This chapter contains basic information pertaining to properties and identification of metal and heat-treating procedures used for metals. For more specific information on metal and heat-treating techniques, refer to TM 43-0106.
All metals may be classified as ferrous or nonferrous. A ferrous metal has iron as its main element. A metal is still considered ferrous even if it contains less than 50 percent iron, as long as it contains more iron than any other one metal. A metal is nonferrous if it contains less iron than any other metal.
Ferrous metals include cast iron, steel, and the various steel alloys, The only difference between iron and steel is the carbon content. Cast iron contains more than 2-percent carbon, while steel contains less than 2 percent. An alloy is a substance composed of two or more elements. Therefore, all steels are an alloy of iron and carbon, but the term "alloy steel" normally refers to a steel that also contains one or more other elements. For example, if the main alloying element is tungsten, the steel is a "tungsten steel" or "tungsten alloy." If there is no alloying material, it is a "carbon steel."

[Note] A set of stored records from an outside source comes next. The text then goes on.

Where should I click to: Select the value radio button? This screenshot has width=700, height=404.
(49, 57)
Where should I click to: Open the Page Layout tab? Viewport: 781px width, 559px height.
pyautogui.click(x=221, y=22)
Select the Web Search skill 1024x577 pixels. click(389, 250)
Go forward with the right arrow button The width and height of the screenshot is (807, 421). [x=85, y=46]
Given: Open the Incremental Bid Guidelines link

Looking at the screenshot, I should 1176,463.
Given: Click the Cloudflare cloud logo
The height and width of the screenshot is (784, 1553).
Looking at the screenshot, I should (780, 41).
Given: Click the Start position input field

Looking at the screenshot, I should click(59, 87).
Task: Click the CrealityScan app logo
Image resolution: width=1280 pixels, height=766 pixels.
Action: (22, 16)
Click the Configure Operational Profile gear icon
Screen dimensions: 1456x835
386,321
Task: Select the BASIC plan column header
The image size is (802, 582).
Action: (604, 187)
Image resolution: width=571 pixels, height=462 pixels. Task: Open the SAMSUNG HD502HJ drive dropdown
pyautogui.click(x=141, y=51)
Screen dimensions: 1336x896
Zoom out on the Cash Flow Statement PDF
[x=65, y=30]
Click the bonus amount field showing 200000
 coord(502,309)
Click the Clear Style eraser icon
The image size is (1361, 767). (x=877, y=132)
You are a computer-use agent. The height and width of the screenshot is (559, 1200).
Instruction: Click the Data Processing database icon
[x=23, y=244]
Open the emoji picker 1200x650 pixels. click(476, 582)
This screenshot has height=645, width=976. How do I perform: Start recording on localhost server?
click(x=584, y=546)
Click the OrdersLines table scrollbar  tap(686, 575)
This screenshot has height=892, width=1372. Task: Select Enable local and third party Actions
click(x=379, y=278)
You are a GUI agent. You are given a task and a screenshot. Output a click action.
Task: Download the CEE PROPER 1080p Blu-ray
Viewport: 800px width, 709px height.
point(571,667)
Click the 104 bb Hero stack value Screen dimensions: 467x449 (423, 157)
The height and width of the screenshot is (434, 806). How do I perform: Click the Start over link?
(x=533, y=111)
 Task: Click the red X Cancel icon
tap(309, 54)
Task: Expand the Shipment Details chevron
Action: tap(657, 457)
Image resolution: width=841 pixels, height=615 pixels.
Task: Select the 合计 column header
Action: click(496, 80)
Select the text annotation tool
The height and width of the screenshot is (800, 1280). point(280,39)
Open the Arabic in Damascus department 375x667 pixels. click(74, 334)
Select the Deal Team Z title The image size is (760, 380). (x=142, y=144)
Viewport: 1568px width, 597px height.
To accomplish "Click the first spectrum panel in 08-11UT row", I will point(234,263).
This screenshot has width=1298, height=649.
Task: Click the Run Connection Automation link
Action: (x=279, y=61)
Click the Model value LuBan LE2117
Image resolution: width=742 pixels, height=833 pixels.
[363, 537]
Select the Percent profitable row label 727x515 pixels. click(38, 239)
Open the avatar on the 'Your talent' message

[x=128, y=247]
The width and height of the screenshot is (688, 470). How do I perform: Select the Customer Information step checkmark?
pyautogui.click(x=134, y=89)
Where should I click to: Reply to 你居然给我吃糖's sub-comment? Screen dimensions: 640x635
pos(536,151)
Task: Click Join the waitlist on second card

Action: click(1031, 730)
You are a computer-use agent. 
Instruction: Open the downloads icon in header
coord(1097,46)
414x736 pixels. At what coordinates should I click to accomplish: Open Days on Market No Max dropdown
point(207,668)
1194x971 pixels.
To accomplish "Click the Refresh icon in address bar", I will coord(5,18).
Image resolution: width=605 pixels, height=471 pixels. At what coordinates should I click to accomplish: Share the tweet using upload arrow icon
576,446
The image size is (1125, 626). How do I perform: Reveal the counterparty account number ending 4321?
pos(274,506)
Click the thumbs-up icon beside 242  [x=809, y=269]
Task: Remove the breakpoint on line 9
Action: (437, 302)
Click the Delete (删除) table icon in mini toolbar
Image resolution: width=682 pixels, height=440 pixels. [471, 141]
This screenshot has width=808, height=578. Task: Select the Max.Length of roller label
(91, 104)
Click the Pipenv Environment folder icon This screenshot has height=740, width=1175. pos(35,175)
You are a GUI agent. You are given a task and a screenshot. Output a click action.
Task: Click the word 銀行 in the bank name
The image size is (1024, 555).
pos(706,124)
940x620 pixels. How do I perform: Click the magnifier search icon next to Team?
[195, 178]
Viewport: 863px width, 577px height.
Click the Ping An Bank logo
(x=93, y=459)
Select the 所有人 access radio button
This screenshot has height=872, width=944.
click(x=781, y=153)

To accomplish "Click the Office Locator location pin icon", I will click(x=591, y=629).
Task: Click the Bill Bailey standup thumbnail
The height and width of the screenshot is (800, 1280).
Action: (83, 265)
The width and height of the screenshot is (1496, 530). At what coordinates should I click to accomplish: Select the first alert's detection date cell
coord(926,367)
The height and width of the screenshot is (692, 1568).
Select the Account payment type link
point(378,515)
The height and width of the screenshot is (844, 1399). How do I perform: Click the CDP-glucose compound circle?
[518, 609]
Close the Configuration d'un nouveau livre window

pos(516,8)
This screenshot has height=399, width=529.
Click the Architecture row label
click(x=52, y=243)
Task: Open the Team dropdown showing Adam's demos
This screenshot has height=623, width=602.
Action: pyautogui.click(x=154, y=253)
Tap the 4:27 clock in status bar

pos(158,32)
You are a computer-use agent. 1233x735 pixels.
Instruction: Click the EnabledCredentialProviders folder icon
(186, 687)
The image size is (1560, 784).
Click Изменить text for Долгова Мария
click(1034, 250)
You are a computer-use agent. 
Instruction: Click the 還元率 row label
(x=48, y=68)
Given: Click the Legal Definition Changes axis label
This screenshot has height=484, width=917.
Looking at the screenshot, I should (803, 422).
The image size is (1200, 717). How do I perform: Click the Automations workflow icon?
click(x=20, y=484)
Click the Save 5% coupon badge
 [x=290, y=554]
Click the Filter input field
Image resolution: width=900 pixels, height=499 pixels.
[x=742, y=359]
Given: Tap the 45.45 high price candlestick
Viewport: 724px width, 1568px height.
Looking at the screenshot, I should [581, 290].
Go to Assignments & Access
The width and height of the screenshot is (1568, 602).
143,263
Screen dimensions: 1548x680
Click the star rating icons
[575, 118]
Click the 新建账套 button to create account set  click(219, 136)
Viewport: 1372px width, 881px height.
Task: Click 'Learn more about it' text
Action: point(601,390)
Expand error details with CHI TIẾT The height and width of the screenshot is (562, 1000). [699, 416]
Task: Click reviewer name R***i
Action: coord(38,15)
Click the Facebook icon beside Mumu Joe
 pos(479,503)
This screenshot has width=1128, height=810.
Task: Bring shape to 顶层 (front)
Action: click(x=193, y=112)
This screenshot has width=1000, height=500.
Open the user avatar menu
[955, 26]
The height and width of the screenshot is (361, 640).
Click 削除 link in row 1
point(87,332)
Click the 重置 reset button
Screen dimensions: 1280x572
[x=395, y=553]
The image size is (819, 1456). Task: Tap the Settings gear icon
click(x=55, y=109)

Nonferrous metals include a great many metals that are used mainly for metal plating or as alloying elements, such as tin, zinc, silver, and gold. However, this chapter will focus only on the metals used in the manufacture of parts, such as aluminum, magnesium, titanium, nickel, copper, and tin alloys.
The internal reactions of a metal to external forces are known as mechanical properties. The mechanical properties are directly related to each other. A change in one property usually causes a change in one or more additional properties. For example, if the hardness of a metal is increased, the brittleness usually increases and the toughness usually decreases. Following is a brief explanation of the mechanical properties and how they relate to each other.
Tensile strength is the ability of a metal to resist being pulled apart by opposing forces acting in a straight line (Figure 2-1). It is expressed as the number of pounds of force required to pull apart a bar of the material 1 inch wide and 1 inch thick.
Shear strength is the ability of a metal to resist being fractured by opposing forces not acting in a straight line (Figure 2-2). Shear strength can be controlled by varying the hardness of the metal.
Compressive strength is the ability of a metal to withstand pressures acting on a given plane.
Elasticity is the ability of metal to return to its original size and shape after being stretched or pulled out of shape (Figure 2-4).
Ductility is the ability of a metal to be drawn or stretched permanently without rupture or fracture (Figure 2-5). Metals that lack ductility will crack or break before bending.
Malleability is the ability of a metal to be hammered, rolled, or pressed into various shapes without rupture or fracture (Figure 2-6).
Toughness is the ability of a metal to resist fracture plus the ability to resist failure after the damage has begun. A tough metal can withstand considerable stress, slowly or suddenly applied, and will deform before failure.
Hardness is the ability of a metal to resist penetration and wear by another metal or material. It takes a combination of hardness and toughness to withstand heavy pounding. The hardness of a metal limits the ease with which it can be machined, since toughness decreases as hardness increases. The hardness of a metal can usually be controlled by heat treatment.
Corrosion resistance is the resistance to eating or wearing away by air, moisture, or other agents.
HEAT AND ELECTRICAL CONDUCTIVITY
Heat and electrical conductivity is the ease with which a metal conducts or transfers heat or electricity.
Brittleness is the tendency of a material to fracture or break with little or no deformation, bending, or twisting. Brittleness is usually not a desirable mechanical property. Normally, the harder the metal, the more brittle it is.